The purpose of mulling meditations is to offer a few ideas that one can mull about while doing other occupations. There are many things we do in our day that do not require our full attention - some things which are largely done on automatic pilot - like driving a car or peeling the potatoes. While we give these our attention, part of our mind is still at work mulling on other things and unless it is given something positive to feed on, we easily feed on negative thoughts. Personally I find mulling time the most likely time for God to get through to me. Because I am not so conscious of myself, God gets through the cracks and opens my heart to look at life differently.
Two practical times for mulling can be when exercising and when driving. Some small preparations for integrating such prayer into these exercises can be helpful.

Exercising
As you do your preparatory stretches, pray the line of the Psalm "I praise you God for I am wonderfully made!"
Similarly when doing your concluding stretches use the prayer of St Clare "Praised be you, my God, for creating me!"

Driving
Have some music that you find helps you turn you mind and heart to God and play that for the first 10 minutes or so of your trip.

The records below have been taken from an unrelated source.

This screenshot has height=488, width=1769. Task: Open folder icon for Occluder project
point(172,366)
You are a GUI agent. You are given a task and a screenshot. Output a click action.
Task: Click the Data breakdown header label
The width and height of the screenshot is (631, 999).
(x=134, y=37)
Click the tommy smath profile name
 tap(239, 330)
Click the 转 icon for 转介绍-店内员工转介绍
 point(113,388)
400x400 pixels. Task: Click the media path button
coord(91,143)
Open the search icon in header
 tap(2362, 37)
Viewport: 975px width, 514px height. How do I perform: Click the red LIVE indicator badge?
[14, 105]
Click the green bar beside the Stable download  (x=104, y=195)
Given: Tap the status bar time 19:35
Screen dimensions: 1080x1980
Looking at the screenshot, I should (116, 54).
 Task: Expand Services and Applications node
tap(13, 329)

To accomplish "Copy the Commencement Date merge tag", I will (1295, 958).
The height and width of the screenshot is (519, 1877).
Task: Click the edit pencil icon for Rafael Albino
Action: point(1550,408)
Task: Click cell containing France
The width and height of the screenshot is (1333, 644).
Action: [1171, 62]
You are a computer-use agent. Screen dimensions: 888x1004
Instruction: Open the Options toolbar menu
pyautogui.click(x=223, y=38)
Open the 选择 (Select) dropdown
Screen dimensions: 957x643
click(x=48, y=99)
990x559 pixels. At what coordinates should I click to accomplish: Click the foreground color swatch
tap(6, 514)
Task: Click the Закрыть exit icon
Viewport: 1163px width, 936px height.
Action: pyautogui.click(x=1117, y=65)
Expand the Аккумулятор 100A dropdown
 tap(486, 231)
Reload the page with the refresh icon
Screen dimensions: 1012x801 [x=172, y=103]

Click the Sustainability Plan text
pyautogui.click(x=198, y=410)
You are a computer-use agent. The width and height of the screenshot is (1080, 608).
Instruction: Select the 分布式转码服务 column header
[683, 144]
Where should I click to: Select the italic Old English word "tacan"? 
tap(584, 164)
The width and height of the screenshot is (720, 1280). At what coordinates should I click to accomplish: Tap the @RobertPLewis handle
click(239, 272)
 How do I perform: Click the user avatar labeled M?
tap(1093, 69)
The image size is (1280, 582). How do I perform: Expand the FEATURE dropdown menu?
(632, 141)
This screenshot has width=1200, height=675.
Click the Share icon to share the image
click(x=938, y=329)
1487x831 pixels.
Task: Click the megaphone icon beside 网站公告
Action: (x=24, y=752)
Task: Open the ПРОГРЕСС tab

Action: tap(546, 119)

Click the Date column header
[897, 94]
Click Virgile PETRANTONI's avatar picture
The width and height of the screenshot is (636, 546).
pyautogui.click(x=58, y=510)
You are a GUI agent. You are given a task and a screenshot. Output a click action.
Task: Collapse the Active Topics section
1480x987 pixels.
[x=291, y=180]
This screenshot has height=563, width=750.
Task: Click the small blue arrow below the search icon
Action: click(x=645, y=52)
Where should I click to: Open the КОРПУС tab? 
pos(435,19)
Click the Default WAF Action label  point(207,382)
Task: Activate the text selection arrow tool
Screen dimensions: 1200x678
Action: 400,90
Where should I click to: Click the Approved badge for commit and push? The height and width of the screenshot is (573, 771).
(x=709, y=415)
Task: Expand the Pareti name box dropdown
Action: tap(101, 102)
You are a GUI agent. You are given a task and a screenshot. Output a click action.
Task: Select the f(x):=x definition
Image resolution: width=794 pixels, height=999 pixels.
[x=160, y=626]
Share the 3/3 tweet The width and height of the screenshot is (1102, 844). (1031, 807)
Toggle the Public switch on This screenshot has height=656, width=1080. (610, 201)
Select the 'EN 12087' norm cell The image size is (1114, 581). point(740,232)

This Sunday's Mulling Meditation

As you go through your day, mull on the smallest ways in which you can show the love of God through your actions.

Mirror Meditation

In the Letter of James, we are told that the Scriptures are like a mirror in which we can see ourselves. In this type of meditation we take a piece of Scripture, hold it before us and consider what echoes within our heart. These echoes help us to see who we are before God and how we are loved. What usually echoes in us are situations that we are dealing with in our lives. When something strikes us, we do not actively try to solve the situation or work it through. Rather we sit holding it in God's love. The point of such a meditation is to make space within the situation for God's love to be. In 'sitting with' such a situation, painful or sad, we come to recognise the love of God that is at work on our lives. The suggestions for Mirror reflections can also be used for Exercise reflections but wouldn't be advised for Driving Prayer as often some degree of emotion or distraction might rise in such prayer.

This Sunday's Mirror Meditation

Rest in the love of your God.

When you feel at home with God, ask yourself what you see as the crosses in your life at present.  What is your attitude to them?

When you feel you have answered these questions, ask yourself, what things cause you inconvenience, challenge or discomfort at this time?  Do you see them as crosses? If you did see them as crosses, how would you attitude to them change?

Rest in the love of your God.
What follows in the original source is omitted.